Considering that this is a class made up of evangelical Christian twenty-something men (and one middle-aged woman: me), we have trouble keeping our Christian worldview out of any discussion, let alone our master’s thesis. Finally, the professor gave us a simple question to ask about our prospective topic: Would it be of interest to an atheist philosophy professor at another university?
OK. Clear enough.
Now that the parameters of our topic were established (however foreign it was to some of us), I began to think about the advantages of learning to defend a proposal using the relatively neutral criteria of philosophy.
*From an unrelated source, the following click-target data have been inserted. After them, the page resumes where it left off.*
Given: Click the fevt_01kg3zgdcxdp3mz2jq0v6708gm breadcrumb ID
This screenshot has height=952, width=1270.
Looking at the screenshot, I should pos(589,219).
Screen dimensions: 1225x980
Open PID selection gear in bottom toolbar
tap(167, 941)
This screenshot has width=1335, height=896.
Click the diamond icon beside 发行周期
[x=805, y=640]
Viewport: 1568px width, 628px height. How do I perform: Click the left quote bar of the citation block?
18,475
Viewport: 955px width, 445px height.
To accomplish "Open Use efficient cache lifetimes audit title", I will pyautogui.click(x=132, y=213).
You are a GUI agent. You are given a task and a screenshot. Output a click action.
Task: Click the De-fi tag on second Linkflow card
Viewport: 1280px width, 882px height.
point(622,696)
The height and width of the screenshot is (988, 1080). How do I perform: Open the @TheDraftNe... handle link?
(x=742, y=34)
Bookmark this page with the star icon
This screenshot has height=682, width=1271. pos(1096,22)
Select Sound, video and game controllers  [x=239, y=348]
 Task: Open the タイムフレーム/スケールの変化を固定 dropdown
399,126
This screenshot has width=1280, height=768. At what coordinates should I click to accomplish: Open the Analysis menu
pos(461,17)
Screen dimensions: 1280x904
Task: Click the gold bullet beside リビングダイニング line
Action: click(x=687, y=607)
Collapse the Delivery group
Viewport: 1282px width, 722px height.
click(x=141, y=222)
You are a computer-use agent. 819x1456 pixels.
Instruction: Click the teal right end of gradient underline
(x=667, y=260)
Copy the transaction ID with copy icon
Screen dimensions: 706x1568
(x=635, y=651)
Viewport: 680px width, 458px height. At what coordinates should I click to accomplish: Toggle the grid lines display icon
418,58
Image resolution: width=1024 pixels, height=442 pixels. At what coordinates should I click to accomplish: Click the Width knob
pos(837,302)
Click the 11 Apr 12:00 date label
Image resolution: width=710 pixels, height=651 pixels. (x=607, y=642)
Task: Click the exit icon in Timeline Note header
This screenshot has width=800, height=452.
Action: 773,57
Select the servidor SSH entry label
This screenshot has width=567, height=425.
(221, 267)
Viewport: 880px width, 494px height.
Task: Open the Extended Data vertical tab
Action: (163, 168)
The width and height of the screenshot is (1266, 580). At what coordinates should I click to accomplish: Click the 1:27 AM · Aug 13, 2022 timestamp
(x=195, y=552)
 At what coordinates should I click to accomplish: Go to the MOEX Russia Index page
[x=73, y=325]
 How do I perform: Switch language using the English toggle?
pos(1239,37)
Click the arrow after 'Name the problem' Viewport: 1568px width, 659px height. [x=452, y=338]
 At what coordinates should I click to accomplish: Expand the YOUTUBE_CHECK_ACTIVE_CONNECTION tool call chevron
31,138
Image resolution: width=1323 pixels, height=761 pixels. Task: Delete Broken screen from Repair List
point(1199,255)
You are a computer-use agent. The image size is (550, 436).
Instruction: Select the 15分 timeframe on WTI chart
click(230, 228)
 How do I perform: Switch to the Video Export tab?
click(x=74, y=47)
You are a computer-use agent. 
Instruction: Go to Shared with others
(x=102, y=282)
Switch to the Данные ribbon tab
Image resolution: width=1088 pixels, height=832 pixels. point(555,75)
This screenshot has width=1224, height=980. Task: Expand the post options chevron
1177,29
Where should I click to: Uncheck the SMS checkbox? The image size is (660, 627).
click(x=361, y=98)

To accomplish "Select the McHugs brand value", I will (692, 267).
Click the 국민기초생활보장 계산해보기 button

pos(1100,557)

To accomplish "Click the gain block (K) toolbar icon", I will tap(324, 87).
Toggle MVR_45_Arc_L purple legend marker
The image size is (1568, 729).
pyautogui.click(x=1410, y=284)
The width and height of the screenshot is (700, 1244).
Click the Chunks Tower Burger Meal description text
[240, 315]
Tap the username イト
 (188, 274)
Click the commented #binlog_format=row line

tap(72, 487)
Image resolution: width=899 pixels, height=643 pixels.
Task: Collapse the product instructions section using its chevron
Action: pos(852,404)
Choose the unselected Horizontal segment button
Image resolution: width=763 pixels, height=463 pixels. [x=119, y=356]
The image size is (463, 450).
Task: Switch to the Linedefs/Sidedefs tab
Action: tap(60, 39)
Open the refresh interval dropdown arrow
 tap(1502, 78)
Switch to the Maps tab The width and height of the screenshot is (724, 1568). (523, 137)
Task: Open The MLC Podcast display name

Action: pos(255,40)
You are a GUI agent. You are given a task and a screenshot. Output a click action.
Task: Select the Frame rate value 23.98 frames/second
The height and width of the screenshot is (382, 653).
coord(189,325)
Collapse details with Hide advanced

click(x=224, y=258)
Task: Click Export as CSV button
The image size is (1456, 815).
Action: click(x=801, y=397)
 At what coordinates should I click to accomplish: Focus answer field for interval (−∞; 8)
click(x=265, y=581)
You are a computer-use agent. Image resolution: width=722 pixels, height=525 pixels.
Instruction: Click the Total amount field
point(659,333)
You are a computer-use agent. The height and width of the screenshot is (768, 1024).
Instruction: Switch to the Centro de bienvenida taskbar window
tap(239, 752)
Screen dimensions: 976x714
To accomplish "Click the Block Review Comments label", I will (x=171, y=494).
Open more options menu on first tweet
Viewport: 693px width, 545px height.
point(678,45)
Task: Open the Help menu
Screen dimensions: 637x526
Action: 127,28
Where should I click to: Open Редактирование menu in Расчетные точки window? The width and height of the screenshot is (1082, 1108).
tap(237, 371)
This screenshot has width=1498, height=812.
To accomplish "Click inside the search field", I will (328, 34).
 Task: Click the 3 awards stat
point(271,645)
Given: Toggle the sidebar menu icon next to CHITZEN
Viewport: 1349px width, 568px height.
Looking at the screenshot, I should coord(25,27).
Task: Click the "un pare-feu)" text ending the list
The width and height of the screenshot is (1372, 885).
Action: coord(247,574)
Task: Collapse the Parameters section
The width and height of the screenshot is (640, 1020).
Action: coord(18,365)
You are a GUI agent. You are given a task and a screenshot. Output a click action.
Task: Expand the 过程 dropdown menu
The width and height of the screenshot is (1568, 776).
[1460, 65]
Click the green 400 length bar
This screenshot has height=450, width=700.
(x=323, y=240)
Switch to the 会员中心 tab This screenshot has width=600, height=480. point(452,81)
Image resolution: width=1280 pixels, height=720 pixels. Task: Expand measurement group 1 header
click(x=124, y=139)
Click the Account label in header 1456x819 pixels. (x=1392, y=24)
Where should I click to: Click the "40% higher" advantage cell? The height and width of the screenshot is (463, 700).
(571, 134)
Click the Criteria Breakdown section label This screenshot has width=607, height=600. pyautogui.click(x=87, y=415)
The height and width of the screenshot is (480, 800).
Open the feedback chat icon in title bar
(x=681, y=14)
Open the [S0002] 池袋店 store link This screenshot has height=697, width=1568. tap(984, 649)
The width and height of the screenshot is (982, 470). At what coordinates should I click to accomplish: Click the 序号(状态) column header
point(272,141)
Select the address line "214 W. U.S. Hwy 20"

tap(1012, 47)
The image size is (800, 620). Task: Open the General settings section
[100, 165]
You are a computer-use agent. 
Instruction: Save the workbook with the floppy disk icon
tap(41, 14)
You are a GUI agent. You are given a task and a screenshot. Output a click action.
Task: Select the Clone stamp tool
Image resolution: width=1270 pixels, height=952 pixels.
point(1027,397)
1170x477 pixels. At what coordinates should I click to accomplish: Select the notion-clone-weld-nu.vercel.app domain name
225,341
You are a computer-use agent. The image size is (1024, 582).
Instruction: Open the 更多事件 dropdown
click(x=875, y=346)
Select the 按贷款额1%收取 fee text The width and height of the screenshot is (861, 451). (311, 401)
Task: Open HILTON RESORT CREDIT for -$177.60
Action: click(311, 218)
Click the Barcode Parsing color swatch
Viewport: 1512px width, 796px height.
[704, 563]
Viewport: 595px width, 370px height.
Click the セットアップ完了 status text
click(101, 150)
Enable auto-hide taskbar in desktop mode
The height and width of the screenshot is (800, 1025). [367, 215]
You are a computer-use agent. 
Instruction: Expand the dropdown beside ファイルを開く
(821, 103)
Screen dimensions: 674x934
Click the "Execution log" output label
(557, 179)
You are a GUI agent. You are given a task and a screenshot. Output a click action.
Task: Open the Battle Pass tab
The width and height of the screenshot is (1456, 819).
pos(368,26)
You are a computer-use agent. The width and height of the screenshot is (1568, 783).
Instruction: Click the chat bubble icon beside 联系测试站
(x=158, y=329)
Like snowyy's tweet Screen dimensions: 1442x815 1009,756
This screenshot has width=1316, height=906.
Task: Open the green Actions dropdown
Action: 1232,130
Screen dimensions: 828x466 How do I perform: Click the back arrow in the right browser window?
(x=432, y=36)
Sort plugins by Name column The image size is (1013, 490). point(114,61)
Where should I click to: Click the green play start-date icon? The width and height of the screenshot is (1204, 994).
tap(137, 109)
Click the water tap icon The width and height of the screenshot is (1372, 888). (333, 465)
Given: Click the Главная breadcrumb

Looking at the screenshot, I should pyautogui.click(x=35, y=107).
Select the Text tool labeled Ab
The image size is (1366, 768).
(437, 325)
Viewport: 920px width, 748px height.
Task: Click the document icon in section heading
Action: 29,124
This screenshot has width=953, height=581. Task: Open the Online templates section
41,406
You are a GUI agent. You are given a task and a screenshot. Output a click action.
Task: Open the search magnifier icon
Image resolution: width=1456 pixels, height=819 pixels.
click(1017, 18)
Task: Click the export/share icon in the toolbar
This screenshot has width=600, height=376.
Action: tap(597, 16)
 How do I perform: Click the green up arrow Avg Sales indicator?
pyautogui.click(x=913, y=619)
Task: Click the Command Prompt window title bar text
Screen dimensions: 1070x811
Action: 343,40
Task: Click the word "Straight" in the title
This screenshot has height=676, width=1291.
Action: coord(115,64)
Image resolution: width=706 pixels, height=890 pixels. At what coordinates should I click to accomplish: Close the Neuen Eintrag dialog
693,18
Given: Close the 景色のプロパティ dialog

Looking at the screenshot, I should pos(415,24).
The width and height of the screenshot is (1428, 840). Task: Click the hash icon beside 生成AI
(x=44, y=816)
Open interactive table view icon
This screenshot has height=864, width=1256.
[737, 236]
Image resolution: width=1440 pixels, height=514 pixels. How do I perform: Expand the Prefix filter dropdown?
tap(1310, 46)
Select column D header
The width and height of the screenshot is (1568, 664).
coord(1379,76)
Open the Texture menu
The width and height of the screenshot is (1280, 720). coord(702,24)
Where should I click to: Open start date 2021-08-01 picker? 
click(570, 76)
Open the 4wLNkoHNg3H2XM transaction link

Since am not now, nor have I ever been, a presuppositionalist, I had no problem ridding myself of my theistic assumptions. (Presuppositionalism is a category of apologetics that asserts that a Christian cannot discuss the truth of the Christian worldview with a non-Christian unless there is a shared presupposition that the Bible is trustworthy).
And the more I thought about it, the more I agreed that Christians must be trained how to think. Modern Christian philosophers may have made the case that belief in God can be “properly basic” (assumed to be a reasonable belief regardless of whether or not it can be proved empirically), but many self-appointed apologists aren’t able to articulate that argument in a clear, winsome way to a non-Christian. (And believe me, it’s a very useful argument to have at your fingertips.)
If Christians want to represent the heart and mind of God, we must accept nothing less than the most rigorous thinking. I have come across too many blogs in the last few months which claim to “defend the faith” or “make a case for the truth of Christianity,” but which only either quote Scripture after Scripture without explaining the context, or assume that apologetics includes demeaning other faiths (even other branches of Christianity). Such blogs have a right to set up shop in the marketplace of ideas, but to me at least, they cannot properly be called apologetic.
Which brings me back to the value of philosophy when training to be an apologist. One of the first things a philosopher is taught is to understand the opposing view before critiquing it. Similarly, an apologist should be able to empathize with the person asking the question, even to the point of saying “If I did not follow Jesus, I would probably agree with you.” She should be able to meet the seeker at whatever point along the path he is and walk the rest with him, seeking first to understand, then responding with tea, sympathy, and reason.
And reason, through an odd coincidence, is the language of philosophy. Even the presuppositionalist, once that shared view of the Bible is achieved, uses reason to continue the conversation. And even I, who may end up doing my thesis on imagination and intuition as valid ways of knowing, will write about imagination and intuition using the language of reason.
Of what value is philosophy to apologetics? It is the difference between being able to quote all the evidence for the resurrection and realizing that the real issue is a worldview called materialism. It is the difference between assuming that a Bible verse is evidentiary support and realizing that you haven’t yet established what makes the Bible different from other books.
It is the difference between yelling at the top of your lungs that this is TRUE and being able to clearly, patiently, and quietly explain why.